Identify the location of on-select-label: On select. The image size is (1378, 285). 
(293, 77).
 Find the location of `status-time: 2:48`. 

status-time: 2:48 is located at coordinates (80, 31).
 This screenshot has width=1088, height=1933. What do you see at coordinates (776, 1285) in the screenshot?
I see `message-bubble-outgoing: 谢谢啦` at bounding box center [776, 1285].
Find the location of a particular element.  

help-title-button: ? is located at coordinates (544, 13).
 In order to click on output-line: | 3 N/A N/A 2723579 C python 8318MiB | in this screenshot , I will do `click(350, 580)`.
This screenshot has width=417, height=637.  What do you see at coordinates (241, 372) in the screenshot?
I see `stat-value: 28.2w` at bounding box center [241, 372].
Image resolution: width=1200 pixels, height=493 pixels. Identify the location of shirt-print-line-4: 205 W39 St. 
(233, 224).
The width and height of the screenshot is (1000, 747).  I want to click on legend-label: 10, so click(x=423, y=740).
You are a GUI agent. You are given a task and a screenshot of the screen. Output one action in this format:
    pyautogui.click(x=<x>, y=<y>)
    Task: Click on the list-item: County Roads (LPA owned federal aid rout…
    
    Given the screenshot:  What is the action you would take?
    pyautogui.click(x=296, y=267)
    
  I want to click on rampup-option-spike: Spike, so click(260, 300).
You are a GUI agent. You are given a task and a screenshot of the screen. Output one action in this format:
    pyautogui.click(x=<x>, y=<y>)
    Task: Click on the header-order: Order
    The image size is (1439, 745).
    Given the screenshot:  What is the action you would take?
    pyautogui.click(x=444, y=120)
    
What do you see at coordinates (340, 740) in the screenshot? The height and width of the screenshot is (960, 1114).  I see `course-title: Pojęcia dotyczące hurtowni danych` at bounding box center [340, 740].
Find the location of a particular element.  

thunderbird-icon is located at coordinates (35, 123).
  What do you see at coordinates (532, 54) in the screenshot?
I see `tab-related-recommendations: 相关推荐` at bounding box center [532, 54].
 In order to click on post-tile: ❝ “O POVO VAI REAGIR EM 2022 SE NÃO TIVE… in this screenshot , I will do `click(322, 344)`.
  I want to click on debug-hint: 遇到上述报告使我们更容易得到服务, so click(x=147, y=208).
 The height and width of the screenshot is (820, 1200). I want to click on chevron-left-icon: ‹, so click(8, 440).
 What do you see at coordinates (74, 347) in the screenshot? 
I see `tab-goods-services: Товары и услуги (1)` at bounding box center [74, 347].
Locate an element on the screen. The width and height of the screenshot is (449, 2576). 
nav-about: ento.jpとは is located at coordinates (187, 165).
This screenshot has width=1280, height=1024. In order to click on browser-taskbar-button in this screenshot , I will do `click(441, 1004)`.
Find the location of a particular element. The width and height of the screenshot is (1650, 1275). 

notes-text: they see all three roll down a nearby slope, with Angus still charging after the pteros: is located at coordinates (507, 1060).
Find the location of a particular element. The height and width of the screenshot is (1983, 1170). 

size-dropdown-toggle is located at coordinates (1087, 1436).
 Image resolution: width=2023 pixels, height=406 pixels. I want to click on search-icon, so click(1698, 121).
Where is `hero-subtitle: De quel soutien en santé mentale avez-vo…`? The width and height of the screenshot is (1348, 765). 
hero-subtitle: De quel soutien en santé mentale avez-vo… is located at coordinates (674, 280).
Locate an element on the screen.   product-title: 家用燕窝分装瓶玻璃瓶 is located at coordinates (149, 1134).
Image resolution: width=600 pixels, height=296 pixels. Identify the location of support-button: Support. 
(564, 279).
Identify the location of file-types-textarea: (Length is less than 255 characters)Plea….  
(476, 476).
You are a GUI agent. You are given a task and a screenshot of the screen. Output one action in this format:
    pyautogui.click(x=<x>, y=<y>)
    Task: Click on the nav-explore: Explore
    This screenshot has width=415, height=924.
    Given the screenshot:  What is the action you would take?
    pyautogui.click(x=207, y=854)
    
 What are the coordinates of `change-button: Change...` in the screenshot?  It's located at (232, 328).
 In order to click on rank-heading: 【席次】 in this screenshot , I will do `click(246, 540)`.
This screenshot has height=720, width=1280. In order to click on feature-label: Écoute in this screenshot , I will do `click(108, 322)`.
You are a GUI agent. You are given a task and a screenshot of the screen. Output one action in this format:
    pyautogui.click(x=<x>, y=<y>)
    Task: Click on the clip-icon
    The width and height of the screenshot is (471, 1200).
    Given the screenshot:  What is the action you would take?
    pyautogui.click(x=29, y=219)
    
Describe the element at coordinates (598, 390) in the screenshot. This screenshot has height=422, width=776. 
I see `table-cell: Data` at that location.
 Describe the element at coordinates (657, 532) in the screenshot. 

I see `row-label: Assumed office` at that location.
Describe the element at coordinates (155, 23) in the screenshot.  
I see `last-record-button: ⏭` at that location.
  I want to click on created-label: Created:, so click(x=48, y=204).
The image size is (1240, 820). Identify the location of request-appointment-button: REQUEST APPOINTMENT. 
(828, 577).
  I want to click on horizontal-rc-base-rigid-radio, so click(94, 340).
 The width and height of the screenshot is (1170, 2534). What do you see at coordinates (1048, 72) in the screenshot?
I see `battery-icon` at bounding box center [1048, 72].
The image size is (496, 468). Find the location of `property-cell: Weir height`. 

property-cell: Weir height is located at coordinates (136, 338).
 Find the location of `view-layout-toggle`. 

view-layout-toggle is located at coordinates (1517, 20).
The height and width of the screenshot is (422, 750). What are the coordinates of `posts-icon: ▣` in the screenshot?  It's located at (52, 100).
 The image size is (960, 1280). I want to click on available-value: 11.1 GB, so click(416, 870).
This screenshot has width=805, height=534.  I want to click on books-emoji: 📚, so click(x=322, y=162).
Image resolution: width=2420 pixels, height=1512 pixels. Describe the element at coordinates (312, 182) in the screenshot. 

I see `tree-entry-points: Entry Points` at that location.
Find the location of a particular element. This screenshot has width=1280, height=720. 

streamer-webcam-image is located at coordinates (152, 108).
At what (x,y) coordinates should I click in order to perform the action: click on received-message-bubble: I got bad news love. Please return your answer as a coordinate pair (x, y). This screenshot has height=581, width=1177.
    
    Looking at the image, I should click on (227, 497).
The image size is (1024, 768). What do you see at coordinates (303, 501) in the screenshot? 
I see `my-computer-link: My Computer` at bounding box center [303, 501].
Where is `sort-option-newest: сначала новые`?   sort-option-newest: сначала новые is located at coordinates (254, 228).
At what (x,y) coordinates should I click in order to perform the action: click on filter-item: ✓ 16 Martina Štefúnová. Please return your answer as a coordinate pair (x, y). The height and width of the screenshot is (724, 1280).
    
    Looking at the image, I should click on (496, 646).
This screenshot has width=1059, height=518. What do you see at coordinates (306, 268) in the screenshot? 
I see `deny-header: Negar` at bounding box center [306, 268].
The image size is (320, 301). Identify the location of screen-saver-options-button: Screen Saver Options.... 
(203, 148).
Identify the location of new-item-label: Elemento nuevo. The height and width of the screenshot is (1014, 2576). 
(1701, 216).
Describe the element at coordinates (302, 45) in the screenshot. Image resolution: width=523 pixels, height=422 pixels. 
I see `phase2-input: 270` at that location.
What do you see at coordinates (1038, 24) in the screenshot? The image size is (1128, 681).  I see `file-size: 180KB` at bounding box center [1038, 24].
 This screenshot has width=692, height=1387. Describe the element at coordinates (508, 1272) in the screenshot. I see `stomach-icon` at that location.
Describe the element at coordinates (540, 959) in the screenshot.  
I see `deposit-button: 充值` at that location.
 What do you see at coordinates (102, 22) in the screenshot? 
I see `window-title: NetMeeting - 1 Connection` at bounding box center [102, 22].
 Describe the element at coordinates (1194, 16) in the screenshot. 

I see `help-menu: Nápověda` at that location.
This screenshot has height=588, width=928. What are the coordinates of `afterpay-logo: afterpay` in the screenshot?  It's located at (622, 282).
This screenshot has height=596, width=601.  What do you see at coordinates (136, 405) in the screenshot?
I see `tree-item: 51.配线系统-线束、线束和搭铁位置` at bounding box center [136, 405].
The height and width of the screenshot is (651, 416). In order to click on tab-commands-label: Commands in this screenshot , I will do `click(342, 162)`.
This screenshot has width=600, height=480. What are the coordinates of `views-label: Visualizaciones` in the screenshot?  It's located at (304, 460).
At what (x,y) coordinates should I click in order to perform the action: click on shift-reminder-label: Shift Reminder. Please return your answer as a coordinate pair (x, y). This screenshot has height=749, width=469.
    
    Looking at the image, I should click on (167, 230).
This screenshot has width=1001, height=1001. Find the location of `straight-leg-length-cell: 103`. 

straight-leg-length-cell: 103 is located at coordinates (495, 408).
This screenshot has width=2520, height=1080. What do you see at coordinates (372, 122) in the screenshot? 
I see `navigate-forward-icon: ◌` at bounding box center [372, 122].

- EXERCISE DESCRIPTION -
Please copy out everything in the listing from the start down to the line containing "The width and height of the screenshot is (1000, 747).", with both ends included.

- RESPONSE -
Identify the location of on-select-label: On select. The image size is (1378, 285). 
(293, 77).
 Find the location of `status-time: 2:48`. 

status-time: 2:48 is located at coordinates (80, 31).
 This screenshot has width=1088, height=1933. What do you see at coordinates (776, 1285) in the screenshot?
I see `message-bubble-outgoing: 谢谢啦` at bounding box center [776, 1285].
Find the location of a particular element.  

help-title-button: ? is located at coordinates (544, 13).
 In order to click on output-line: | 3 N/A N/A 2723579 C python 8318MiB | in this screenshot , I will do `click(350, 580)`.
This screenshot has width=417, height=637.  What do you see at coordinates (241, 372) in the screenshot?
I see `stat-value: 28.2w` at bounding box center [241, 372].
Image resolution: width=1200 pixels, height=493 pixels. Identify the location of shirt-print-line-4: 205 W39 St. 
(233, 224).
The width and height of the screenshot is (1000, 747).  I want to click on legend-label: 10, so click(x=423, y=740).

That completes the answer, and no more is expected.